Sam has been a wonderful addition to our family. Furgus can mostly turn his admiration and sharp puppy teeth toward Sam and leave Abel, the elderly dachshund, be. Abel is ecstatic about Sam’s arrival since Furgus was fascinated by his tail (new experience!) and didn’t seem to get that just because he was small didn’t mean he was young.

From the first hours, Furgus was happy to follow behind Sam as he secured our perimeter by marking every fence post, tree, and blade of grass.

Although not ideal, we did make it though our two day back-to-back car trips with few problems, other than discovering Abel has a tendency toward carsickness on long road trips. (Well, we still need to replace Christiana’s not inexpensive headphones that Furgus snagged when all but 1” of cord was tucked securely in her backpack—as responsible puppy owners, it is our duty since she was not being careless.) On the mountain passes, Furgus discovered that not only does he like snow, but he loves it! All in all, the dogs did well despite being bored.

(c) 2011 Trina Lambert

Turns out everyone fared a bit better than I did. After all, I’m the only one who was in the car for a full 2,600 miles last week. Tuesday morning, for no obvious reason other than my week of inactivity, my lower back went out in a way it never has before. The irony of the timing is not lost on me. Surely my hubris and some poor timing plans led me to this place.

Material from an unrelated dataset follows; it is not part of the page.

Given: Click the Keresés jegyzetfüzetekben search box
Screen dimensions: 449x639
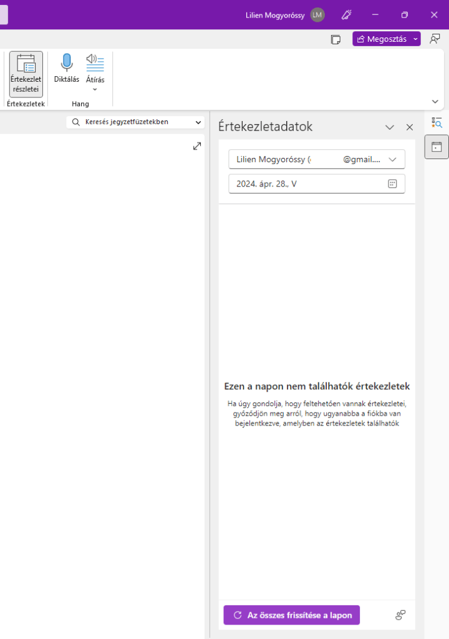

Nonetheless, I’m doing what I can to stay home and work on creating our new life together, even if Sam is going to have to wait for those runs I promised him. It has helped that Jackson arrived home for the summer on Monday and brought friends. It was love at first sight for both guys and dogs and helped me greatly since my back is limiting me—the dogs are going to be so disappointed to discover the friends were only temporary guests.

As tough and challenging as it is to integrate a puppy and young dog into our home, I can feel the healing already—even if my back can’t yet.

I am so much happier now, yet watching the dogs wrestle together surprised me with feelings of raw loss. One minute I was holding Abel, soaking in their complete joy and utter physical capabilities and the next I was thinking about how he was watching with pure longing—he was an old man (dog) wishing for younger days.

(c) 2011 Trina Lambert

That’s when I saw them all—Duncan, Chelsea, and Fordham—all my dogs who had crossed over that Rainbow Bridge. That’s when I remembered my first baby’s brokenness near his end when I was steeped in my days with two preschoolers and references from our lives together. As Duncan’s hips refused to work together and sat down without his consent, I used to think of Buzz Lightyear, armless and falling, singing, “Clearly I shall go sailing no more . . .”

As I broke into deep sobs, steeped with my previous losses and Abel’s impending goodbye, Sam stopped his play and bounded to me. With another leap up, he was in my arms, straining to wash the tears from my face.

Goodbye/hello all rolled up together.